A new catalytic electrode boosts polysulfide/iodide flow battery efficiency to 87.9%, marking a key step in sustainable energy storage
A catalytic boost for polysulfide/iodide flow batteries
A team of scientists has developed a new catalytic electrode that significantly improves charge and discharge cycles in polysulfide/iodide flow batteries by accelerating the redox conversion of sulfide/polysulfide and iodide/triiodide pairs.
Beyond vanadium: affordable redox pairs gain traction
Flow batteries aren’t limited to vanadium. Redox pairs like sulfide/polysulfide and iodide/triiodide offer cost-effective alternatives thanks to the abundance and low price of sulfur and iodine. That’s why, in 2017, researchers introduced the first polysulfide/iodide flow battery. It delivered a peak power density of 65 mW/cm², stable cycling over 200 cycles (roughly 530 hours), and a stabilized energy efficiency of about 50%.
While these numbers fell short in performance, the potential for drastically reduced costs made the technology attractive—especially if energy performance could be improved. That challenge was taken up by a team of chemists and engineers from Guangxi University. Their solution: a new catalytic electrode that enhances key performance indicators from power density to efficiency and operational life.
Tackling the core challenges
The Chinese researchers focused on a well-known bottleneck in flow battery design: the sluggish, multi-step charge-transfer reactions at the electrode interface of sulfide/polysulfide and iodide/triiodide redox pairs. These reactions generate high polarization resistance and poor kinetic reversibility. As a result, flow batteries experience slow adsorption, limited cycle life, and reduced energy efficiency.
The electrode innovation
To overcome this, the team engineered a new cathode based on a 2D MoS₂ nanosheet doped with cobalt atoms and engineered sulfur vacancies. This unique material enhances interfacial activity, improves reactant adsorption, and speeds up redox conversion rates.

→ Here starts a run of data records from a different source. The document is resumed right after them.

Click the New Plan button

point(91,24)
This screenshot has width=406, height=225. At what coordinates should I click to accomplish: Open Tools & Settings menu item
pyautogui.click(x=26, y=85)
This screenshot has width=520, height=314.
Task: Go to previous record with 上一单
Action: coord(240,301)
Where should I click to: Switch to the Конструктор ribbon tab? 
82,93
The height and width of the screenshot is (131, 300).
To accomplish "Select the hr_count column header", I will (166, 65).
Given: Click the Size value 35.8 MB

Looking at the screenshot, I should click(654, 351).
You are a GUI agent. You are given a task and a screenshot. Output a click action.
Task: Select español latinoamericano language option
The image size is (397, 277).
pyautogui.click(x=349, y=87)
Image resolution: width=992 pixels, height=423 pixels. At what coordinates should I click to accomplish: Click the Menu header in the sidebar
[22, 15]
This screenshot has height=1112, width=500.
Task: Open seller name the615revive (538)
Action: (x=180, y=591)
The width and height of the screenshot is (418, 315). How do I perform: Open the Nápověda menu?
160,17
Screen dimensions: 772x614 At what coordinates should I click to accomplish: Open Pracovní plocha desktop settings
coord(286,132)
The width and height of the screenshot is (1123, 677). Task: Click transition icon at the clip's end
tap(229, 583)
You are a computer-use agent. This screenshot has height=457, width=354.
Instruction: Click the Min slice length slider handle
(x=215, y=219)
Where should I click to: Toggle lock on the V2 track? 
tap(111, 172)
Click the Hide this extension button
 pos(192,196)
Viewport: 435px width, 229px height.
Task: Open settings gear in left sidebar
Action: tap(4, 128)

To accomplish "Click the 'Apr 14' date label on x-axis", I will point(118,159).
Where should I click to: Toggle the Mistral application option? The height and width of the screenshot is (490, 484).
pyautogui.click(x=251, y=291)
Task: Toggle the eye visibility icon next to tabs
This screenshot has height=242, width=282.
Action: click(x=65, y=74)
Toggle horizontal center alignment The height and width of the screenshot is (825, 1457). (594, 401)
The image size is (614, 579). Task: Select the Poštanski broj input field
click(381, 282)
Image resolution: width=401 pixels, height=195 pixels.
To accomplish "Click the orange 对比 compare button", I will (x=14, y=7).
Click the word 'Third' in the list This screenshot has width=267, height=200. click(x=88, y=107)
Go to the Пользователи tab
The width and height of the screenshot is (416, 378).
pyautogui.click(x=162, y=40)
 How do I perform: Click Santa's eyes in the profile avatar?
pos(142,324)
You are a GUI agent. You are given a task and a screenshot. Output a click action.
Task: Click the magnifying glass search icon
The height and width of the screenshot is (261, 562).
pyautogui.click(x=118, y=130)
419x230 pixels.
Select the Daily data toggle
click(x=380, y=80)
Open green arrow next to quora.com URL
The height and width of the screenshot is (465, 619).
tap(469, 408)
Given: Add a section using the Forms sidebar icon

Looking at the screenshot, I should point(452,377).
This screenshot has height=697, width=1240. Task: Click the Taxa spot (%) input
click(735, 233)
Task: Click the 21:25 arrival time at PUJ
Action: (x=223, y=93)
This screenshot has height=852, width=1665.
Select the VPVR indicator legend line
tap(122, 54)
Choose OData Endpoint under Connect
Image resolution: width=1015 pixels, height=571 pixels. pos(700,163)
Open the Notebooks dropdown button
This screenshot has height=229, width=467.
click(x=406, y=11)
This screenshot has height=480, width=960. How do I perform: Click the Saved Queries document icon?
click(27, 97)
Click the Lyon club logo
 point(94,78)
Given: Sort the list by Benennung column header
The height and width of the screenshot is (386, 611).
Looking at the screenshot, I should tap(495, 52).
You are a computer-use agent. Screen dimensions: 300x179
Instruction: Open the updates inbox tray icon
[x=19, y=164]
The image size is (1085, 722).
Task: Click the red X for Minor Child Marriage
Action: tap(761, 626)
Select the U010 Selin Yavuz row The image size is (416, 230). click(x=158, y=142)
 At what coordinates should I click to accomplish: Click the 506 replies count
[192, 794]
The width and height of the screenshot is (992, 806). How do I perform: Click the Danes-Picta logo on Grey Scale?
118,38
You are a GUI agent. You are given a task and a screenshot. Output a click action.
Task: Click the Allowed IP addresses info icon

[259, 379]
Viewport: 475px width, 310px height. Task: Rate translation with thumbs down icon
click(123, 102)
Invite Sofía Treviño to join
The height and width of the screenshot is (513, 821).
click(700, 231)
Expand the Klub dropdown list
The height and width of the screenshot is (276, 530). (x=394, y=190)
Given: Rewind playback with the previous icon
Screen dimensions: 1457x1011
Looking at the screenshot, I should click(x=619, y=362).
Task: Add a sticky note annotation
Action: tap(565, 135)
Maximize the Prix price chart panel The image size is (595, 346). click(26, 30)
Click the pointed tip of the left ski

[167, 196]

The results: higher efficiency and longer life
Tests showed the new catalytic electrode enabled polysulfide/iodide flow batteries to reach 87.9% energy efficiency at a current density of 20 mA/cm². The battery also achieved a peak power density of 95.7 mW/cm² and an energy efficiency of 76.5% at 30 mA/cm² over 50 cycles. Even at a lower current of 10 mA/cm², the system operated stably at 10% state of charge for up to 850 cycles.
The findings were published in Nature Communications, highlighting a promising step toward low-cost, high-efficiency flow battery technology for long-duration energy storage.